Switch up to newer home appliances
While it may cost more in the short-term, it’s worth replacing outdated home appliances with new ones that are as energy efficient as possible. For example:
- An energy-efficient washing machine will save both energy and water. A new A-rated machine could cost around £800 to buy, but could shave between £50-£100 per year off your energy bill.
- Other appliances such as tumble dryers and fridges are also worth replacing to save up to £100 a year on energy bills.
- Lastly, switching to LED light bulbs only in the home can save around £30 per year on bills.
As many as one million homes in the UK are already generating renewable energy.
In addition to domestic renewable energy schemes, if you have money to invest that you don’t want going to a fossil fuel-funding bank or investment fund, it is possible to invest directly in renewable energy projects through organisations like the Good Egg company Thrive Renewables, which has been building and operating renewable energy systems in the UK for more than 30 years. Platforms such as Abundance Investment, Triodos Crowdfunding or Ethex are also worth checking out.
Other ways to go green at home
There are many other ways to go green at home. A brilliant resource for this is the Sustainable-ish website community. Blogger Jen Gale looks at:
- The benefits of electric vehicles (EVs) and low carbon travel more generally.
- How to create a more wildlife-friendly garden at home to better attract bees, butterflies and birds; plant more trees whether directly or via a central scheme.
- Reduce and recycle always. With a particular focus on reducing your food waste
- Eat more vegetables, consider a plant- based or flexitarian diet.

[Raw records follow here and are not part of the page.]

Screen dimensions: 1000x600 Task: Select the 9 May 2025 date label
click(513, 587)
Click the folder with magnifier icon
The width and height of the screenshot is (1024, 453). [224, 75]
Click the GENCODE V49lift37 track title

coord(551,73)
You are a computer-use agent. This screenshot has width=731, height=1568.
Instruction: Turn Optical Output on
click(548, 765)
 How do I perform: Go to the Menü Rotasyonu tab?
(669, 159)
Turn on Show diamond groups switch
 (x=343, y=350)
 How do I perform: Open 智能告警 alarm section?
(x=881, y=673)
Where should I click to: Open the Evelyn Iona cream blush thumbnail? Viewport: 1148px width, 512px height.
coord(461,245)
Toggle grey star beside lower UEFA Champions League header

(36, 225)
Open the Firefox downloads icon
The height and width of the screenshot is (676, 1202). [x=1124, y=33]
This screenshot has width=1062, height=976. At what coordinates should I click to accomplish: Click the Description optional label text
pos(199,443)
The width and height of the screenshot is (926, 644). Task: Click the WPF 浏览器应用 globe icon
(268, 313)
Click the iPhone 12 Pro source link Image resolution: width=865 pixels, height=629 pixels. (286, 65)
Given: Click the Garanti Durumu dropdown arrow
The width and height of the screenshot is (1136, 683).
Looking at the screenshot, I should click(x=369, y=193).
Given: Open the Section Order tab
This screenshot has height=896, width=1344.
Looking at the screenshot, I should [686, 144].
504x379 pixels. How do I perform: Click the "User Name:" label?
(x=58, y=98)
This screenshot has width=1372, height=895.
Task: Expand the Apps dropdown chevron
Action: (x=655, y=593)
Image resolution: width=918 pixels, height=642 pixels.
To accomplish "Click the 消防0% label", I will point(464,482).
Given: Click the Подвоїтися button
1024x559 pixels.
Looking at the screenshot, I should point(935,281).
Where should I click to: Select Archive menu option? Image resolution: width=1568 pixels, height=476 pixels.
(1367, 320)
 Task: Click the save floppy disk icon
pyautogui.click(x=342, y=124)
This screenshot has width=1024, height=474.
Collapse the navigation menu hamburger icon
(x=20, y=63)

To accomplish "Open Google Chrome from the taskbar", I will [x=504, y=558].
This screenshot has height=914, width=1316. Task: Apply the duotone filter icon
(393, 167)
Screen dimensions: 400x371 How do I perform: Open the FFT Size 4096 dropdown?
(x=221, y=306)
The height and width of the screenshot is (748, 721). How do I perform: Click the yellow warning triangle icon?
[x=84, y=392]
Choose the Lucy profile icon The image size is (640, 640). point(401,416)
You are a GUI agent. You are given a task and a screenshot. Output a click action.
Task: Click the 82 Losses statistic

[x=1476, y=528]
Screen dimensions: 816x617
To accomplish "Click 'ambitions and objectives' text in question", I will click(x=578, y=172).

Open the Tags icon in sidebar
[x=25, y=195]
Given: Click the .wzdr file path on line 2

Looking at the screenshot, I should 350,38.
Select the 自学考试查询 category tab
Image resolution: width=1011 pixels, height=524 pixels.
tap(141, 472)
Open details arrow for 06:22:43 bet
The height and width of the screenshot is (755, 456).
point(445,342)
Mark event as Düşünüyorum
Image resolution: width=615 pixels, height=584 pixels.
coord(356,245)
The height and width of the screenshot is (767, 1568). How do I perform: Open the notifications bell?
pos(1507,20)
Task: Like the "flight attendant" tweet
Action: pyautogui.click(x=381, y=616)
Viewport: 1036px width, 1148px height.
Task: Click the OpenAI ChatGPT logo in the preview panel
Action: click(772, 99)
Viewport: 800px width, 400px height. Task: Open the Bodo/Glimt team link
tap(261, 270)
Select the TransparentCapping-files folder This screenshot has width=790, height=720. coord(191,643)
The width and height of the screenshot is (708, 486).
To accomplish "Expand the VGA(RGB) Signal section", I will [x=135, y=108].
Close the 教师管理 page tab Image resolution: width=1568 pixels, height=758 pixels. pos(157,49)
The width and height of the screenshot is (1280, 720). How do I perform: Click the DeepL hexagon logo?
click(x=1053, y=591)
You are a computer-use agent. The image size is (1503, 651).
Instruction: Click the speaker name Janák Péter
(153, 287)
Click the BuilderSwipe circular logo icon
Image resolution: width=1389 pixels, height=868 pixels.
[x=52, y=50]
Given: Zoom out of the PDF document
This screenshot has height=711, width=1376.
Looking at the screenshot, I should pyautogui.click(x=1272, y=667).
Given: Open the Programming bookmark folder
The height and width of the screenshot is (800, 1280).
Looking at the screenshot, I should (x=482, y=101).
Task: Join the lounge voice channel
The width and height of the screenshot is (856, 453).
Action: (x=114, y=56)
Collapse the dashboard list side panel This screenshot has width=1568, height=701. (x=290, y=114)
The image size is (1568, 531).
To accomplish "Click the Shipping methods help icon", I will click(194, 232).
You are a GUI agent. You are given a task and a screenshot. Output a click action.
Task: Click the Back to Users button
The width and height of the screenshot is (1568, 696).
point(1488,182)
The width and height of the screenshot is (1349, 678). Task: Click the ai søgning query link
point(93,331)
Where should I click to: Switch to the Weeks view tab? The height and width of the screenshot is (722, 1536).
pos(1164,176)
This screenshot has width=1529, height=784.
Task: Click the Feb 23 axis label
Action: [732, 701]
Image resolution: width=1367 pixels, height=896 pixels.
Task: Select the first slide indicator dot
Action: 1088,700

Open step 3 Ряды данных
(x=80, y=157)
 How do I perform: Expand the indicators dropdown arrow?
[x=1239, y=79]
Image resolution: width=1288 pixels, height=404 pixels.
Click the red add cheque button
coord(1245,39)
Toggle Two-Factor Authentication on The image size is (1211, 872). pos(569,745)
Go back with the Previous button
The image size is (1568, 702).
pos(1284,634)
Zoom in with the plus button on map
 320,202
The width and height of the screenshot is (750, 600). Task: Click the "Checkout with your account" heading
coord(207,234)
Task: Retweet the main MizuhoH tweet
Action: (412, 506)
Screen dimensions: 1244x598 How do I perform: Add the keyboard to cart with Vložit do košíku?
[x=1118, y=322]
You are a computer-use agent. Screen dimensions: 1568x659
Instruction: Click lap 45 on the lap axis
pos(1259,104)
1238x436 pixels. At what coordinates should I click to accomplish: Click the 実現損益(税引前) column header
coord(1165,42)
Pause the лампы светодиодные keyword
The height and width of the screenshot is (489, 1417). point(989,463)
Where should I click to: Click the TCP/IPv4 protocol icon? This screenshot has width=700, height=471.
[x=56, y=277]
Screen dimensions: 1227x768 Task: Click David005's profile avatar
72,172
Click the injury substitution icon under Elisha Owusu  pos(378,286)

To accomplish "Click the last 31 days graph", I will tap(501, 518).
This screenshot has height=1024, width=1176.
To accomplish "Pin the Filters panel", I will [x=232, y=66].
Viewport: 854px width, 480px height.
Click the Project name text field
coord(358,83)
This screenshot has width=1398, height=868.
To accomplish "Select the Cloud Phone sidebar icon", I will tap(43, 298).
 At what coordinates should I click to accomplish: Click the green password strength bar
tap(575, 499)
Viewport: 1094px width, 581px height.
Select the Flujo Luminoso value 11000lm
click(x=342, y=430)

- Talk about the issues with anyone who’ll listen – and hold politicians accountable
- And last, but not least, make your money count. Explore and challenge the environmental record of your bank, savings provider, pension provider. Research from campaign group Make My Money Matter last year revealed that switching to a ‘green’ pension can reduce an individual’s carbon 21 times more than going vegetarian, giving up flying and switching to a green energy provider combined.